2. Mental health benefits

Now is the moment to double down on mental health and stress advantages. Personal mental health has had a detrimental impact on the job performance of a third of the American workforce in the last year. Employees who are younger, essential workers, or those who have been diagnosed with COVID-19 are more prone to experience burnout. Women are also more likely than males to have suffered from burnout. Employees say that benefits-related tasks bring even more stress to these groups, therefore you and your clients may need to provide extra assistance to them.

While half of all American employees are concerned about health-care expenditures beyond what their insurance covers—part of the reason why our study suggests that negotiating medical bills is particularly stressful—they are also concerned about determining what benefits they require.

Taking this into account, it may be advantageous not only to promote mental health and wellness advantages but also to arrange your offers in a way that allows employees to navigate them effortlessly.


3. Flexible working hours

"35 percent of millennials say they prioritize schedule flexibility above pay," according to Forbes.

They want to achieve a work-life balance that allows them to devote more time to their personal

interests. Flexibility implies that you, as an employer, may give your employees greater flexibility in how they prioritize their time.


Examples of flexible schedules

  • Working hours that differ from the standard 9–5 routine.

  • Work from the comfort of your own home or work remotely once or twice a week.

  • Reducing their 40-hour workweek to four days to have three-day weekends.
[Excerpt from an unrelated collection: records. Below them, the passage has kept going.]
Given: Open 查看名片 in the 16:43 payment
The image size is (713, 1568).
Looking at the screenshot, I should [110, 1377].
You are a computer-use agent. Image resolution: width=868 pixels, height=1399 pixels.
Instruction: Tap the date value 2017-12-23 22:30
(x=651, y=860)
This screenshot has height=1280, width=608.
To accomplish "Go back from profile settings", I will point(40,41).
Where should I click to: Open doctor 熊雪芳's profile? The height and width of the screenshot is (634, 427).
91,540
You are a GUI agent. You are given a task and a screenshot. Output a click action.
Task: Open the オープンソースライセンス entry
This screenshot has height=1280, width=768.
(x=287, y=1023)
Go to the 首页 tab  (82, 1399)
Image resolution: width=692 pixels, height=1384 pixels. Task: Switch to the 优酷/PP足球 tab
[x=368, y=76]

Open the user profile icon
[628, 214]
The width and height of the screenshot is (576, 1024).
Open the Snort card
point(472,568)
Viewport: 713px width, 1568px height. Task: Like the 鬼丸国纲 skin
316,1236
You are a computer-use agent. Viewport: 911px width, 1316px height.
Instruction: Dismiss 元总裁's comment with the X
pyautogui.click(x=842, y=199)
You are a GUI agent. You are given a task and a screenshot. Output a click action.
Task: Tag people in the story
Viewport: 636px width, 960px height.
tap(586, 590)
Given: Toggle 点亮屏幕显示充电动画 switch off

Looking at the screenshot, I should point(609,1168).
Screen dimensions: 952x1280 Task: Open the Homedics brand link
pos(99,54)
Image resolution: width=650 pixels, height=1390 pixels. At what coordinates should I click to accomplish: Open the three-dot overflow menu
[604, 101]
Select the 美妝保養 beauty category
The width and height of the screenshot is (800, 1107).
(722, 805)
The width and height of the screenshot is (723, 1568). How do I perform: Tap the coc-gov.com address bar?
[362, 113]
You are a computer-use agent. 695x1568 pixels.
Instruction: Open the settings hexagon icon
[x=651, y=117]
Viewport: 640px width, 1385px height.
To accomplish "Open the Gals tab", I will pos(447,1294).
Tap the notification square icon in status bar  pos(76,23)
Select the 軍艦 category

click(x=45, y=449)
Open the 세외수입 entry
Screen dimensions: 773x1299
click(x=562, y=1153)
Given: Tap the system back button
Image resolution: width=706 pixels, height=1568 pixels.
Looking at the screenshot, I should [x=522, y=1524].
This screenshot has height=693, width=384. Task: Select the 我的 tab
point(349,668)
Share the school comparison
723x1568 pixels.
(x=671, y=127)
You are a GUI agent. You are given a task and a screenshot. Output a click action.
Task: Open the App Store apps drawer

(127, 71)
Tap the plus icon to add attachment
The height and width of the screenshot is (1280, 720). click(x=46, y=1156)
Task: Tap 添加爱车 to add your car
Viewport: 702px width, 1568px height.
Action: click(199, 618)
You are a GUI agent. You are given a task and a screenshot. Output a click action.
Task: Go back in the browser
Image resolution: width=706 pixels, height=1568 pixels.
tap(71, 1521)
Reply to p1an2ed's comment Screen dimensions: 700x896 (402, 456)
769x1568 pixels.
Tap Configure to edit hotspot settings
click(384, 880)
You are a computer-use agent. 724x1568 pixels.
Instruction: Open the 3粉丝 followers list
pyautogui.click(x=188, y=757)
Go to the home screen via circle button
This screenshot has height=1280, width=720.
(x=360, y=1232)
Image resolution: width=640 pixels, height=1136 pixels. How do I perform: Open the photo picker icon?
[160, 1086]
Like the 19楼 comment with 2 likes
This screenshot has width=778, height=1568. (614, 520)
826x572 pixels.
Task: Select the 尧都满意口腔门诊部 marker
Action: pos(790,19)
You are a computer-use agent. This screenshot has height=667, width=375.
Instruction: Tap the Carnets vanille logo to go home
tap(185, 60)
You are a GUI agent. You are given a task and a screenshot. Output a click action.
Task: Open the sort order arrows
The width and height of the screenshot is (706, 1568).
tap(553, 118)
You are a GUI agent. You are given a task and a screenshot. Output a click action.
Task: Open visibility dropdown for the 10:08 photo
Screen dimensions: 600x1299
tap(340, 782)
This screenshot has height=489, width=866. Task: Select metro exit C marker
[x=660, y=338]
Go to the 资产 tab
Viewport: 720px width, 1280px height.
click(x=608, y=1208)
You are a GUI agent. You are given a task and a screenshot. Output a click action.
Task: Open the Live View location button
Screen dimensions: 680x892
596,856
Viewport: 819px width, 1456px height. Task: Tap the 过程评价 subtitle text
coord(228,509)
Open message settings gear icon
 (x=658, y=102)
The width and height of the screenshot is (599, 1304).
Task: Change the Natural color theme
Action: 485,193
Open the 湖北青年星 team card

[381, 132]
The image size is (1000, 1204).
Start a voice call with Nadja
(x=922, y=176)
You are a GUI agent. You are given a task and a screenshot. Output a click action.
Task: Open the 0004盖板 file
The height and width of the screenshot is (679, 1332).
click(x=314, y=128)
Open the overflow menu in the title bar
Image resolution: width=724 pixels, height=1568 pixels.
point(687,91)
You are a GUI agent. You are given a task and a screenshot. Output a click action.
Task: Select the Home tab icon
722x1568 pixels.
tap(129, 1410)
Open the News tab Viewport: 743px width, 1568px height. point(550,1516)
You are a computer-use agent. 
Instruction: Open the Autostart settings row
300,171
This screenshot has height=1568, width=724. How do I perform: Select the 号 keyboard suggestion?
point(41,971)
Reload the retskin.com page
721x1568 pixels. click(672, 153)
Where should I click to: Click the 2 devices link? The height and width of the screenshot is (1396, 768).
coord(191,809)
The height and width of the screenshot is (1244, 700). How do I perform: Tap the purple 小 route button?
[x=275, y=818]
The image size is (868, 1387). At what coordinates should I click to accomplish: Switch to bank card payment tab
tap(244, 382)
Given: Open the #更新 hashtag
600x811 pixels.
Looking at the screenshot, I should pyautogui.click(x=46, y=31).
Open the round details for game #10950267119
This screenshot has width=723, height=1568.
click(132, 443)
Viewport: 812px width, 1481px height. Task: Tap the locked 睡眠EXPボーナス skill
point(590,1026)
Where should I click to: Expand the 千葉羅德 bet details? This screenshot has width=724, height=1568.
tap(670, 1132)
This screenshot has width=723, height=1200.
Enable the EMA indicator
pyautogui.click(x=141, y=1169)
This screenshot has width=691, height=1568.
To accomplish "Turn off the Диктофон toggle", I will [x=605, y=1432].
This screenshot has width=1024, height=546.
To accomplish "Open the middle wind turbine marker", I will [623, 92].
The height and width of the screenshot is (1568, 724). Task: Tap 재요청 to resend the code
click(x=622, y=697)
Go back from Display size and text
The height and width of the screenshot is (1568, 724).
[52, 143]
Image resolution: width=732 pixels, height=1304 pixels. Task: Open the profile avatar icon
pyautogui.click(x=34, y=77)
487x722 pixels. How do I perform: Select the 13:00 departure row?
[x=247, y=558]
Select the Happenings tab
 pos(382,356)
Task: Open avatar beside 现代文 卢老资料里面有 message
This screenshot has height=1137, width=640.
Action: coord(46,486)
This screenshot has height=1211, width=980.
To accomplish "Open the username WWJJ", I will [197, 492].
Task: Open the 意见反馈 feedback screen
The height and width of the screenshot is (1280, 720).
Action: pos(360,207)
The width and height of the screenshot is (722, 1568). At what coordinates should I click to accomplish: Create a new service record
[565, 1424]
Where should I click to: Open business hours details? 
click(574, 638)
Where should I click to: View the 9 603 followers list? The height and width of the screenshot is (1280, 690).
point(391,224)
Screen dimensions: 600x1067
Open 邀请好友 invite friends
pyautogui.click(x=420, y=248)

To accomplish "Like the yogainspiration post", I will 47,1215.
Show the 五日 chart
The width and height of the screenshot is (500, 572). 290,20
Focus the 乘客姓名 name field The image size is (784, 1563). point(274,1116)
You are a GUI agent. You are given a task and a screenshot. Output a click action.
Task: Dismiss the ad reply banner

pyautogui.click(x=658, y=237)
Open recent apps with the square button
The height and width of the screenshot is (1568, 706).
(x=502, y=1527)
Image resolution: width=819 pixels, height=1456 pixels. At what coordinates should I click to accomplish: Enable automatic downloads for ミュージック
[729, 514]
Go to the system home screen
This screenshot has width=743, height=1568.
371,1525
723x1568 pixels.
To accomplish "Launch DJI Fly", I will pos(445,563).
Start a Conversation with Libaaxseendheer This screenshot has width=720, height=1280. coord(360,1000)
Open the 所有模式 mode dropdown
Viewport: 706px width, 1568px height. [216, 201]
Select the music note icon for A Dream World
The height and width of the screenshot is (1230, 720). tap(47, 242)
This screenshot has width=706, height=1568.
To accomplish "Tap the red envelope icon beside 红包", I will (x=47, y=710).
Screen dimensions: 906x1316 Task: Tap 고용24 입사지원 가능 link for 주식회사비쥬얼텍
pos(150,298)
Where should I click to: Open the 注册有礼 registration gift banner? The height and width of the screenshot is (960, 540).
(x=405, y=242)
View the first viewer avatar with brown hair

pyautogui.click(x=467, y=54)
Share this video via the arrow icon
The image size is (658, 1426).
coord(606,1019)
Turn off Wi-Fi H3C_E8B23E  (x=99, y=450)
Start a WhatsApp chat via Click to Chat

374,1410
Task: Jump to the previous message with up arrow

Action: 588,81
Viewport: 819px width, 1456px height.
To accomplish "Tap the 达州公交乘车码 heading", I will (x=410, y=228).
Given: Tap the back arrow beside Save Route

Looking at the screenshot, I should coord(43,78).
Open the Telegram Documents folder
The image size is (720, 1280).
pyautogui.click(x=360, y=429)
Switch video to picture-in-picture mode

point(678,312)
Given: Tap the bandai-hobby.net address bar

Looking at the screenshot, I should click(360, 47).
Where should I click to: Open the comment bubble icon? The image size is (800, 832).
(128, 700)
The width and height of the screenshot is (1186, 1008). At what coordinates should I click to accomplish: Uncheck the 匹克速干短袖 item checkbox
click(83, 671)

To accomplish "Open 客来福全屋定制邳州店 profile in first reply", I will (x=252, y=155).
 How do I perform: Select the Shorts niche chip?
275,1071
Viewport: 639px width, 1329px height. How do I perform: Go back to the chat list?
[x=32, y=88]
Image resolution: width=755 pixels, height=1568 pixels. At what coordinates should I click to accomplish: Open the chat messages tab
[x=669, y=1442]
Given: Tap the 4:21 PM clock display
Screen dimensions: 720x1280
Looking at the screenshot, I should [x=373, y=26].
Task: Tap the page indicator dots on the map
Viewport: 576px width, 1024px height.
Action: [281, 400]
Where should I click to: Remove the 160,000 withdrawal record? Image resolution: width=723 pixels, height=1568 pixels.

Flexible schedules can make employees feel like they have more control over their life and inculcate a sense of satisfaction. As a result, you may see lower employee turnover and fewer days missed by your employees.


4. Flexible working hours

One of the reasons why many millennials hold off major life decisions like purchasing a home or starting a family is because they have huge student loan debt. This debt may make them feel insecure about taking some of the most significant steps toward conventional milestones. According to Employee Benefit News, roughly 88 percent of millennial workers consider aid with student debts to be a significant benefit. Even though a substantial number of millennials surveyed think it's an important benefit, it's a rather unusual perk for employers to provide. That means you have an opportunity to offer millennials a perk they won't find anywhere else. It sets you apart from the competition and maybe the determining factor in attracting bright millennials to your firm.